▶ _TASK ITEM_
Using the word "agent" as the filter, copy each matching line from the records.

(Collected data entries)
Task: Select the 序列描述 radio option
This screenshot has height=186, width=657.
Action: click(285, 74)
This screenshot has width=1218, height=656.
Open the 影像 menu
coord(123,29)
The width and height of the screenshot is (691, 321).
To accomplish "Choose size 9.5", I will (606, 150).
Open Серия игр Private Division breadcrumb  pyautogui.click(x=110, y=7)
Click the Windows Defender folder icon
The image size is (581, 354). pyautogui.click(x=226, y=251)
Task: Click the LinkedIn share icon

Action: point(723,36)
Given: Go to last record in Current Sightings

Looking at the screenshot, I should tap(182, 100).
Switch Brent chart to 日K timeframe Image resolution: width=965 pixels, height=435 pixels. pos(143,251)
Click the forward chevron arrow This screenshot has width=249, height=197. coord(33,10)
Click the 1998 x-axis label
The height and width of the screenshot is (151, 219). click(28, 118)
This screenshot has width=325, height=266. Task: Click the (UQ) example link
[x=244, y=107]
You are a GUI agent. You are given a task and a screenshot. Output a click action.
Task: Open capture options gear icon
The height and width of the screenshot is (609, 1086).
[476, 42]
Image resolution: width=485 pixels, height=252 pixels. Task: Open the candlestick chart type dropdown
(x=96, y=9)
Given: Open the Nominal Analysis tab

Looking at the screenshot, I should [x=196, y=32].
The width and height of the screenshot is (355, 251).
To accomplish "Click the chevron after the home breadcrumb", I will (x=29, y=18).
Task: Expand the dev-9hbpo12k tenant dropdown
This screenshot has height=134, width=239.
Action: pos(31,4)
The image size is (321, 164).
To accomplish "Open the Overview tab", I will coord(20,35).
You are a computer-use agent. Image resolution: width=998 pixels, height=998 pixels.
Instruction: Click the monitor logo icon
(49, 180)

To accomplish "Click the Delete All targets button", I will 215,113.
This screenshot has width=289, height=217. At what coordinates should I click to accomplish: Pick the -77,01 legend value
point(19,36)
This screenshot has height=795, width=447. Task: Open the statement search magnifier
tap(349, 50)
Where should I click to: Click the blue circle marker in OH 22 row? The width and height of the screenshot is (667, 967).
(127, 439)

▶ _SOLUTION_
You are a GUI agent. You are given a task and a screenshot. Output a click action.
You are a computer-use agent. Image resolution: width=998 pixels, height=998 pixels.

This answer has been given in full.